Apr 4, 2013, 11:07:03 AM4/4/13

to

On 13-04-03 19:49 , Jesse Ruderman wrote:

Thinking about it a bit more, I'm actually warming up to the idea of
implementing this with rebased changesets rather than trivial merges. I
had assumed that hg supported merge changesets with >2 parents, but this
does not appear to be the case in my (limited) testing. Git allows you
to merge more than two heads/branches together but AFAICT hg does not.
So attempting to merge more than 1 patch from try at a time would in
fact result in chained merge nodes, which isn't great. Doing a rebase of
the try heads might work better.

(Of course, if we switched to git... :))

Cheers,
kats

Gregory Szorc

unread,

Apr 4, 2013, 4:22:10 PM4/4/13

to Kartikaya Gupta, dev-pl...@lists.mozilla.org

You are correct.

Git supports N>2 parent merges (octopus merges). Mercurial does not.

Interesting trivia point: this is one of the very few incompatibilities
between the way Mercurial and Git structure commits and trees.

hg-git (the tool that converts Git and Mercurial repos to and from each
other) handles octopus merges by inserting extra Mercurial changesets
and then annotating those changesets to denote they came from the same
Git commit (so it can reconstruct the original Git commit).

Jesse Ruderman

unread,

Apr 4, 2013, 6:23:52 PM4/4/13

to

On 4/4/13 7:12 AM, Kartikaya Gupta wrote:
> On 13-04-03 23:05 , Jesse Ruderman wrote:
>> I suggest adding an Auto branch between Try and Central.
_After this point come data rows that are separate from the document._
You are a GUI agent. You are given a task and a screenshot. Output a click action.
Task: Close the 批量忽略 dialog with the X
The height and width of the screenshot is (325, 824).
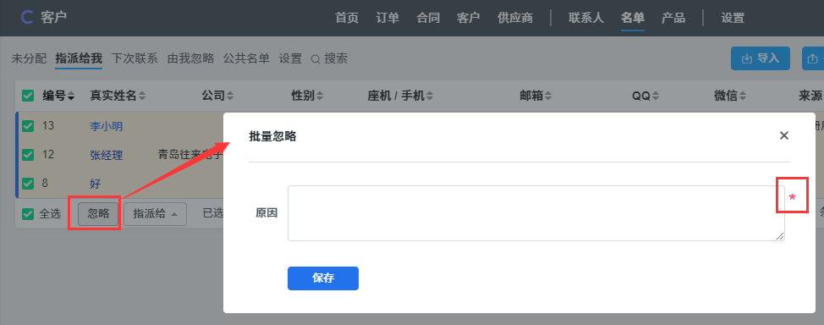784,135
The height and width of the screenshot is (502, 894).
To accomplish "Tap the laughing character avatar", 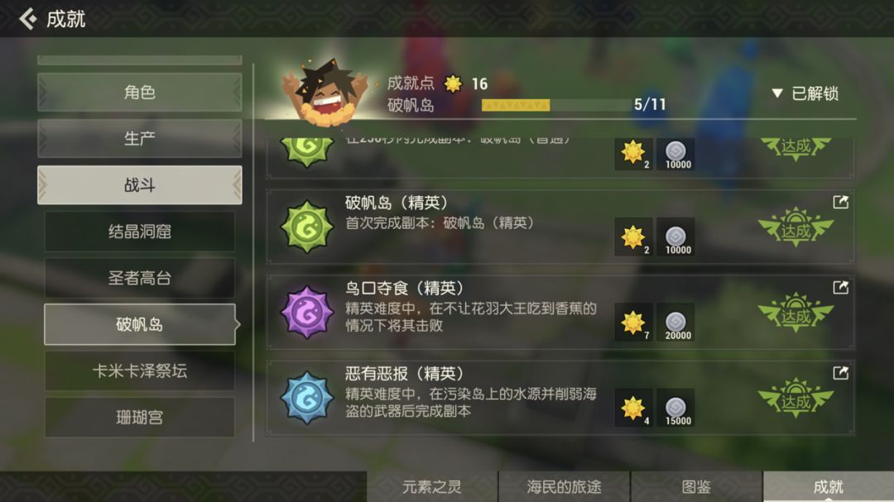I will point(325,93).
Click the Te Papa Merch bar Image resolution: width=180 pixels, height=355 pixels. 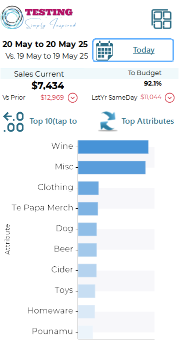click(88, 208)
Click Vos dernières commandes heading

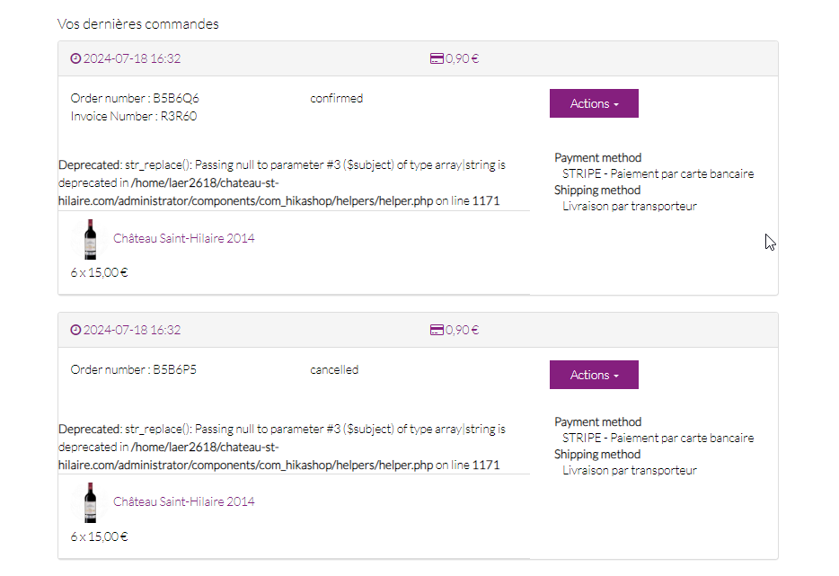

Advantages:
> [snip]
>> * In Scenario D (when subtle patch interactions cause build or test
>> failures), automation can move on to another set of Try landings, giving
>> sheriffs time react without the pressure of tree closure.
>
> This part doesn't make sense to me. When you say "automation can move on
> to another set of Try landings", where would these patches go?
> Presumably on this "Auto" branch, since all patches go through Auto. But
> in this scenario, Auto is broken from the previous set of try landings,
> so you wouldn't really want to put them there. Does Auto also allow
> multiple heads? That's the only way this makes sense. But then if Auto
> has multiple heads, presumably those heads are getting merged onto m-c,
> and so you'll need to run tests on m-c. I think this contradicts your
> other statement (step 6). Can you clarify?

Auto would allow multiple heads, but only for the purpose of discarding
a failed head and replacing it with a different one. Only the newest
head would be "active" and a candidate for being pushed to Central.